## PROBLEM STATEMENT
Once the line with "You are a computer-use" is found in the data, output it and each following line exactly, up to and including the line with "Switch viewport shading", and nothing before or after.

## Saved data entries
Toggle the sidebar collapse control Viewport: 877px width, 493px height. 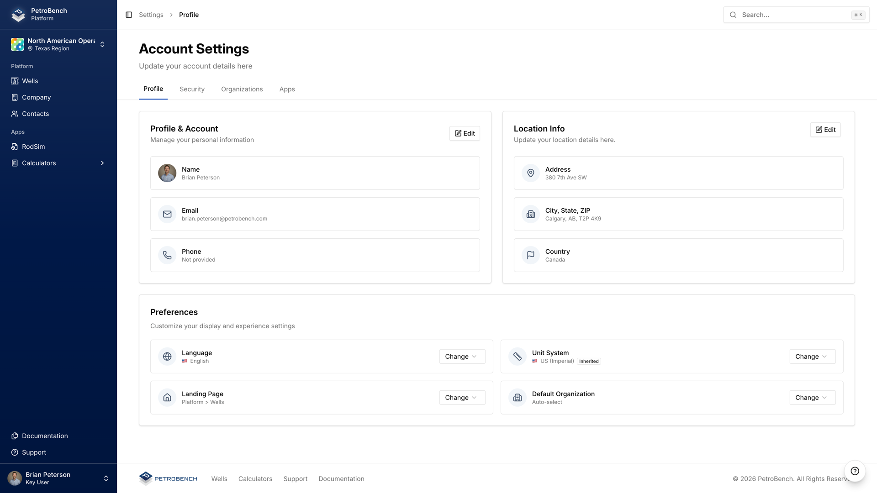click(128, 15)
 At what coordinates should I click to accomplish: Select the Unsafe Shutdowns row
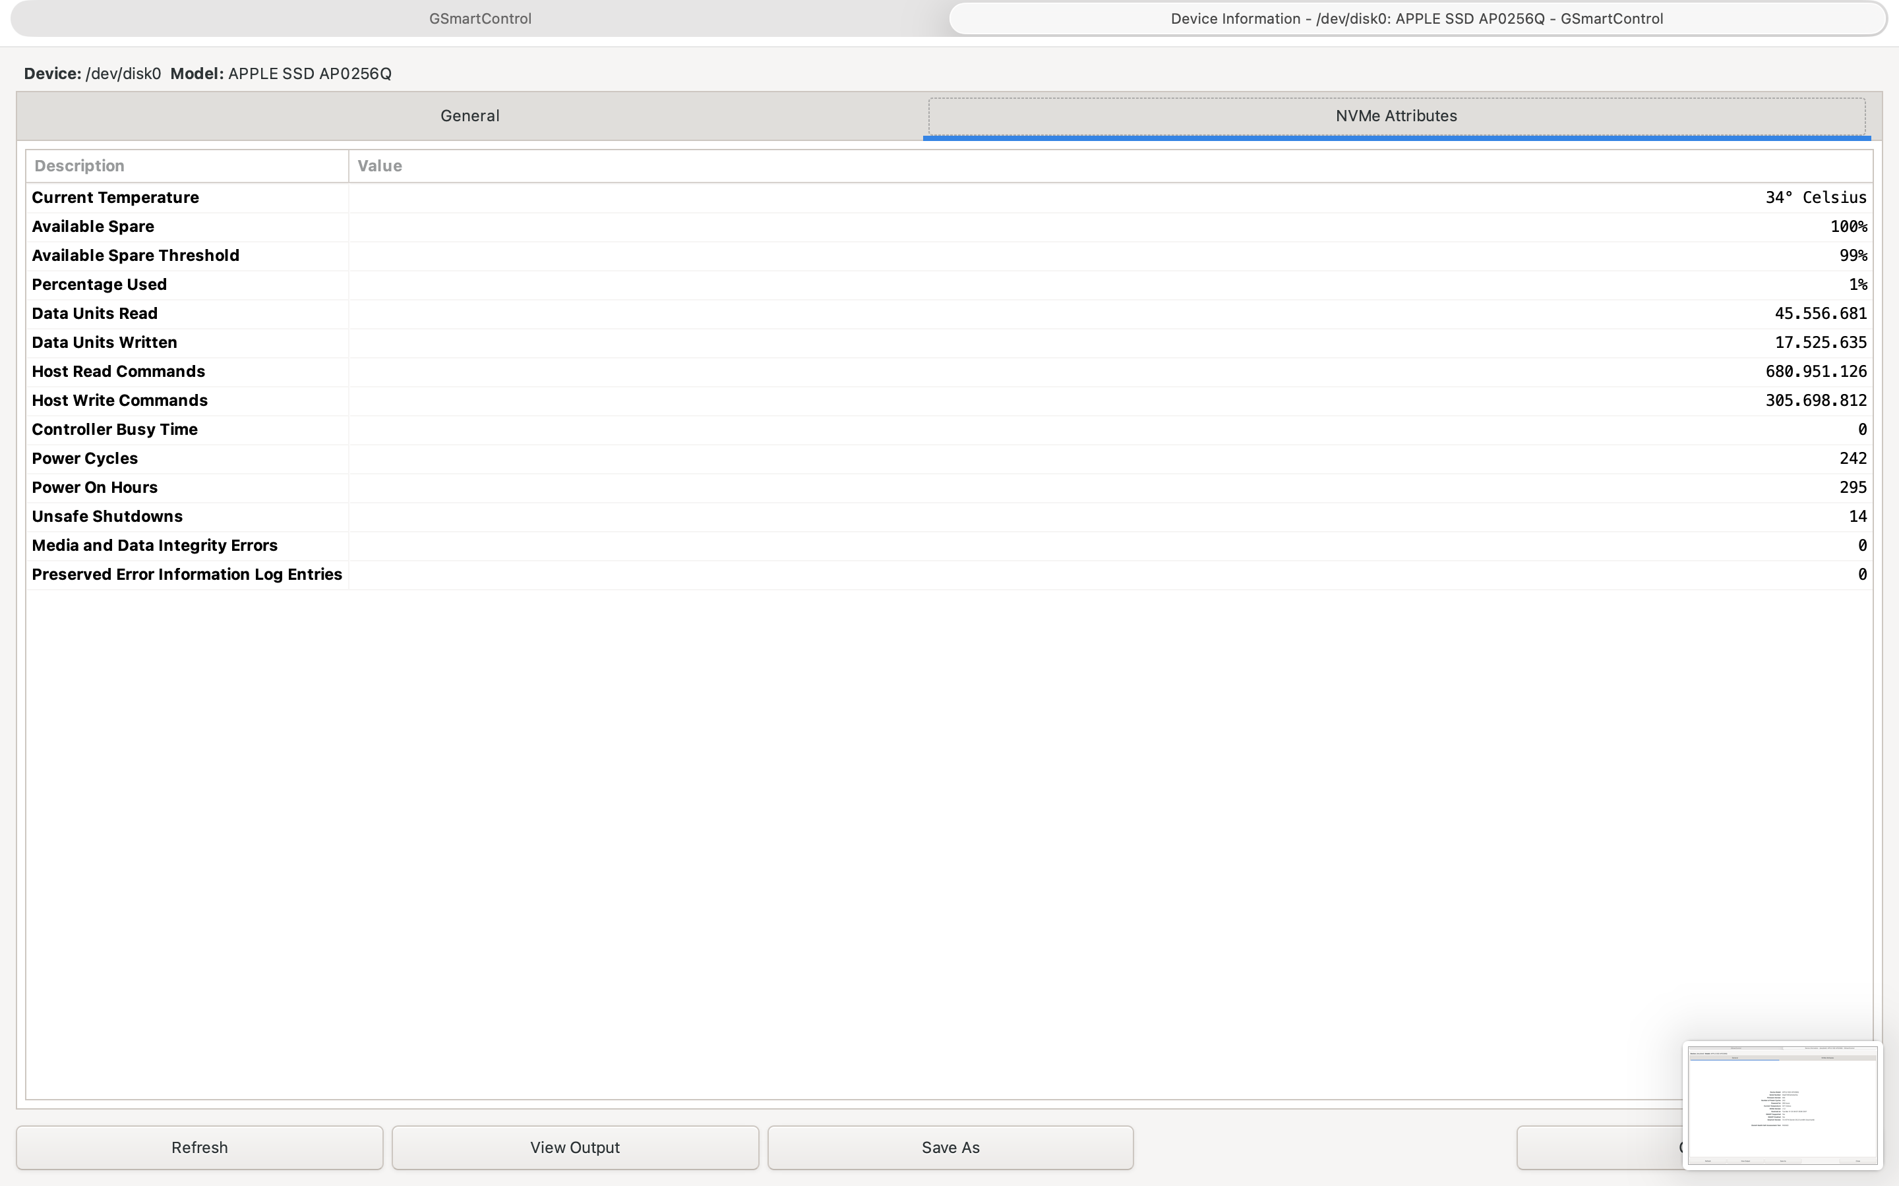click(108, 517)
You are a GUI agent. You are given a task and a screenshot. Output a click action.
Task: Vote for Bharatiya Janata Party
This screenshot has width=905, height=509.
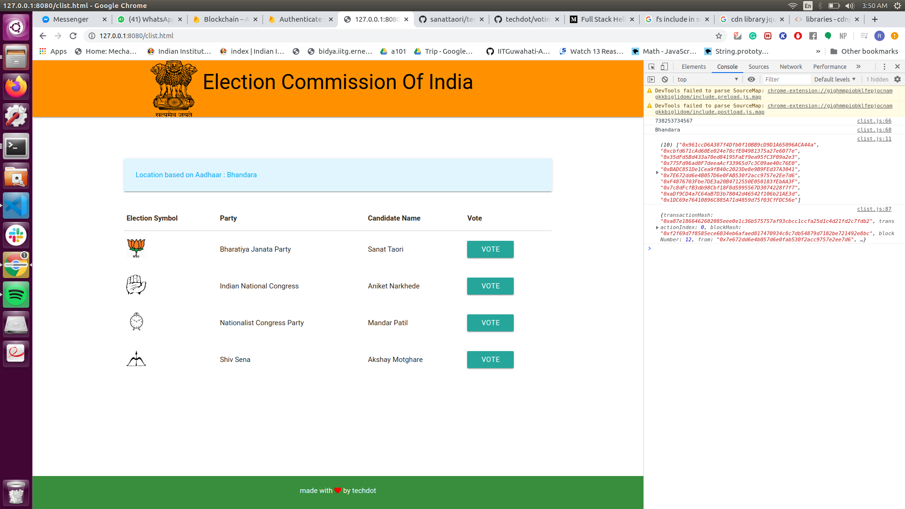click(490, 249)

==

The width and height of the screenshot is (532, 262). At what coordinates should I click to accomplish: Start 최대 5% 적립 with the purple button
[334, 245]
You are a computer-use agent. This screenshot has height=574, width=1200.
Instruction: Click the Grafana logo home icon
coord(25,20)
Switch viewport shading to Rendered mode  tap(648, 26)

## THE ANSWER
You are a computer-use agent. This screenshot has height=574, width=1200.
Instruction: Click the Grafana logo home icon
coord(25,20)
Switch viewport shading to Rendered mode  tap(648, 26)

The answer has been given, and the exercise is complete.